By John DeFore

Quick question: Jack trades in his 15 mpg truck for a car getting 25 mpg, while Jill upgrades her 25 mpg sedan for a 35 mpg compact. Assuming they drive the same amount, who’s going to save the most money over the coming year? (Ignore for the moment that Jill’s commute has a better bottom line, financially and environmentally.)
Instinctively, most of us would say they’d tie. After all, each will be getting an extra ten miles out of every gallon. But take a moment to do the math, and you realize that Jack will save more than twice as much: If both drive ten thousand miles next year, he’ll save 267 gallons to her 114.
That error in reasoning, according to professors at Duke University’s Fuqua School of Business Richard Larrick and Jack Soll, is due to the fact that fuel consumption doesn’t fall at an even rate when efficiency improves. In an article in this week’s Science magazine, the researchers suggest that misunderstandings could be avoided by talking about efficiency using more intuitive language. Instead of ranking cars in terms of miles per gallon, we should cite the number of gallons per mile. (Actually, to avoid small fractions, they suggest listing gallons per 10,000 miles.)
If automakers used that figure, SUV shoppers could see just how big a difference every extra bit of added economy makes at the low end of the fuel-efficiency spectrum, while those of us with very efficient conventional cars would feel less pressure to ditch them and spend tens of thousands on hybrids that don’t perform that much better.

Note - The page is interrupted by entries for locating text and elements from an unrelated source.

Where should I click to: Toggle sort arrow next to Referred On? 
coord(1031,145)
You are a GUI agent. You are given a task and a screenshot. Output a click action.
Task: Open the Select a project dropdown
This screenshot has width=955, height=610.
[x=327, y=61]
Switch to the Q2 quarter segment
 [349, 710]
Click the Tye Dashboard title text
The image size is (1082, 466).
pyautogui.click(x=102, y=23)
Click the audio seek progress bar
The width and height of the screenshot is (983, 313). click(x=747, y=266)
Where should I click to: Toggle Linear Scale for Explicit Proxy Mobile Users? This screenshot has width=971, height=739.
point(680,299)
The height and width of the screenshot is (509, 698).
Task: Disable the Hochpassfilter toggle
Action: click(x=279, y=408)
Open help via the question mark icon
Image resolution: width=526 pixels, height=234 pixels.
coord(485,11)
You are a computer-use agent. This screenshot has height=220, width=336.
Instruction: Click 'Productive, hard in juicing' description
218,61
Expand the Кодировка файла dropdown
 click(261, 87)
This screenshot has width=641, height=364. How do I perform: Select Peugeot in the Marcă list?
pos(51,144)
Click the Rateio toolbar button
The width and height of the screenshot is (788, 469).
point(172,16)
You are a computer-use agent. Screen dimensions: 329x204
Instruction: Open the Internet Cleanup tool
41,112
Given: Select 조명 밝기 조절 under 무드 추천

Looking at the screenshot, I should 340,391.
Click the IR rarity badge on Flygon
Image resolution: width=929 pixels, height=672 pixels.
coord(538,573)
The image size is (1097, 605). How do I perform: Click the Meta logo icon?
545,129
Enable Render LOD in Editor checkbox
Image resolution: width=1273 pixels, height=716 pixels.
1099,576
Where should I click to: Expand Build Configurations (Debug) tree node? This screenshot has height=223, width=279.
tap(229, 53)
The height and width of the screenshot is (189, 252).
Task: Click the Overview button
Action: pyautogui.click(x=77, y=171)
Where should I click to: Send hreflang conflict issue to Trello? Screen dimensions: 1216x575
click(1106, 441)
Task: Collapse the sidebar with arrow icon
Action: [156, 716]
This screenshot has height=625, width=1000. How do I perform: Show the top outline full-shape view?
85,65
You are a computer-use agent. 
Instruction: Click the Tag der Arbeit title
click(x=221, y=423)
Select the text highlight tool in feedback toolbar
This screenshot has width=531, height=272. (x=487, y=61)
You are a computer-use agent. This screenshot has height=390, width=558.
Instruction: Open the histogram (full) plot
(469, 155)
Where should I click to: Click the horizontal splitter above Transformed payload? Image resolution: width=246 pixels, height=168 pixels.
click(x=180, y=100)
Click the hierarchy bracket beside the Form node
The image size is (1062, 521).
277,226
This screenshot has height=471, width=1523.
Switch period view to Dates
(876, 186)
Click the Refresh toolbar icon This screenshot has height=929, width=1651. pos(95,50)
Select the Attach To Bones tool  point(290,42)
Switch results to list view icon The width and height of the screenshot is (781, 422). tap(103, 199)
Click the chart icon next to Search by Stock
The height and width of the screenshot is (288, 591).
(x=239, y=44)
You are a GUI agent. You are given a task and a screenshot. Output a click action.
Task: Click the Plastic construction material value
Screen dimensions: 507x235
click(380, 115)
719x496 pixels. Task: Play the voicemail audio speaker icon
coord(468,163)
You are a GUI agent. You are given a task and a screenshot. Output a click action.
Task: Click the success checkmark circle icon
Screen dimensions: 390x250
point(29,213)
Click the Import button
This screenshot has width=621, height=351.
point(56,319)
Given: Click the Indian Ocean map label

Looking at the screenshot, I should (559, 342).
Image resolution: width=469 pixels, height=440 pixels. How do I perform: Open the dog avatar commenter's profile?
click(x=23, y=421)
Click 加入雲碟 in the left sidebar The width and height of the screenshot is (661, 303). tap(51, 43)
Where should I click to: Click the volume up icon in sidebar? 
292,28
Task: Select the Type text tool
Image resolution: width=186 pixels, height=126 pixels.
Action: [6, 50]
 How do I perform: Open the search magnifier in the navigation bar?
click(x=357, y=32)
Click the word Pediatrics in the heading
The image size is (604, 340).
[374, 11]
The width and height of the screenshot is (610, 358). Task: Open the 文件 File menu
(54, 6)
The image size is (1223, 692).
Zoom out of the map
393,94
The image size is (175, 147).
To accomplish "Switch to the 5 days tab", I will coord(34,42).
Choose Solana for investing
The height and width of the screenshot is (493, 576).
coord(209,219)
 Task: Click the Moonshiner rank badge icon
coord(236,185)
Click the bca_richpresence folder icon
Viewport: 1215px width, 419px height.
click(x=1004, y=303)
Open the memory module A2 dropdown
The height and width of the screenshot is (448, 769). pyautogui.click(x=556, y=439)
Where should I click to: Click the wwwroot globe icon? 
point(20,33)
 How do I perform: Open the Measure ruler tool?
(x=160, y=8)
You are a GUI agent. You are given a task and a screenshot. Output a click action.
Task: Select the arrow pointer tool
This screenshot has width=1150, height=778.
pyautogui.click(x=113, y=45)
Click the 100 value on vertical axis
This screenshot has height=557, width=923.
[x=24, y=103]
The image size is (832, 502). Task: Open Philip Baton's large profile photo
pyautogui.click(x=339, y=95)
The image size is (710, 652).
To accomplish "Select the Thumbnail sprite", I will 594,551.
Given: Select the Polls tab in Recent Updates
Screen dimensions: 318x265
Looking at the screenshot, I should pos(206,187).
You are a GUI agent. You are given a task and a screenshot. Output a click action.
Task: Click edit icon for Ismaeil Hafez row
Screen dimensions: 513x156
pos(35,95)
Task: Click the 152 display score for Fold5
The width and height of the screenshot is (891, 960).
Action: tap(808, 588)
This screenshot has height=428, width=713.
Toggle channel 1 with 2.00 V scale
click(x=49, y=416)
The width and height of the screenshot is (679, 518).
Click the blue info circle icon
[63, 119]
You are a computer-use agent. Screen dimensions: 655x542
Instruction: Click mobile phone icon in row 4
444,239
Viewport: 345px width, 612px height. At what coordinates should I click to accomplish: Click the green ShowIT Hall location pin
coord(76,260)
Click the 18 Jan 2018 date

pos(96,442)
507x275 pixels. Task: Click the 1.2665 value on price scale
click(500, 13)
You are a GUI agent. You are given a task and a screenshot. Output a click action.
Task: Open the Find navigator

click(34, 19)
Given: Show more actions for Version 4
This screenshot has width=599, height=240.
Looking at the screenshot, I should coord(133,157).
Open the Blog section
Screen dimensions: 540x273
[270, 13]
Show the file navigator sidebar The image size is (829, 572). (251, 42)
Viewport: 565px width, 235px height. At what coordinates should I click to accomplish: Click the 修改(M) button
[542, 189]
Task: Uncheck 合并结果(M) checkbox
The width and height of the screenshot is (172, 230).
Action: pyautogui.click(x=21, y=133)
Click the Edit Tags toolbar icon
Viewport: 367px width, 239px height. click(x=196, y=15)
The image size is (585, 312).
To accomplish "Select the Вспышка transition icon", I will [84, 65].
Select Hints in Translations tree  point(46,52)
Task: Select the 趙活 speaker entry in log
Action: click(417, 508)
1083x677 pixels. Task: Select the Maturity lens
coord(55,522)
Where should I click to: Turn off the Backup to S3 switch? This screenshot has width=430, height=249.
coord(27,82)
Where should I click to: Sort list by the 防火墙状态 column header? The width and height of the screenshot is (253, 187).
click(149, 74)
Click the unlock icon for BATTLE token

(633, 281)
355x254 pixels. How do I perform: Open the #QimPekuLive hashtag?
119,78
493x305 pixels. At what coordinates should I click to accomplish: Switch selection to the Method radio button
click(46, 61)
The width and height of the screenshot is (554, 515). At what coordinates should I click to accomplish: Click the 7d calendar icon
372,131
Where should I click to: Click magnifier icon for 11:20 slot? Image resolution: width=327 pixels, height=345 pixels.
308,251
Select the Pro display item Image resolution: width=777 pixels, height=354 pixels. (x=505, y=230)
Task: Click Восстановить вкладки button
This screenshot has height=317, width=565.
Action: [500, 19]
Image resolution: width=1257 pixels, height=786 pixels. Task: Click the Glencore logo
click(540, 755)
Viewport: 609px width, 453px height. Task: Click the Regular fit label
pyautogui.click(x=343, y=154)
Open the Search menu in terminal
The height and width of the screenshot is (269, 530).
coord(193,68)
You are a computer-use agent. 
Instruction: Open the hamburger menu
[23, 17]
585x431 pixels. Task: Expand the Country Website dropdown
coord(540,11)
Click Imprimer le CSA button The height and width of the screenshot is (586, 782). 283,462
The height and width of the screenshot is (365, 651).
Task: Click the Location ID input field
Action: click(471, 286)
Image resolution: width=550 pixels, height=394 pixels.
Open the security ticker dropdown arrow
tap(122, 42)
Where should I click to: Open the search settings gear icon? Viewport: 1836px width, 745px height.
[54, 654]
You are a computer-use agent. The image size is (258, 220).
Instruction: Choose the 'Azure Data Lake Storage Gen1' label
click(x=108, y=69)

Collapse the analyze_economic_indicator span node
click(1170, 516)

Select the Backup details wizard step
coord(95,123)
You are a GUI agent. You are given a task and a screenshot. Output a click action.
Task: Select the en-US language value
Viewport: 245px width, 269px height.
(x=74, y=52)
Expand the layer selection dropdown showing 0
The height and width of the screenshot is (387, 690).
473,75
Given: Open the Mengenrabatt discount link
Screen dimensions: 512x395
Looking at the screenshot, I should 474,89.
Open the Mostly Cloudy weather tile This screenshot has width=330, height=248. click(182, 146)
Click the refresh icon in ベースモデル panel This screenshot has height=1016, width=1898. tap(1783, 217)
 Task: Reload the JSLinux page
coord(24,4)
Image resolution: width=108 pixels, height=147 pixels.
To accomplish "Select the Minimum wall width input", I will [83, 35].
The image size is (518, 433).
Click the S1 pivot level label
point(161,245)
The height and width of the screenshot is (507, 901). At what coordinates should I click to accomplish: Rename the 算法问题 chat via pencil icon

As Soll said in a statement about the report: “We believe that everyone should try to be as fuel efficient as possible. For some people, that may mean driving the most efficient car available, such as a small hybrid car, but for others it may mean finding the most efficient option possible within their chosen class of car. There are significant savings to be had by improving efficiency by even two or three miles per gallon on inefficient cars, but because we communicate in miles per gallon, that savings is not immediately evident to consumers.”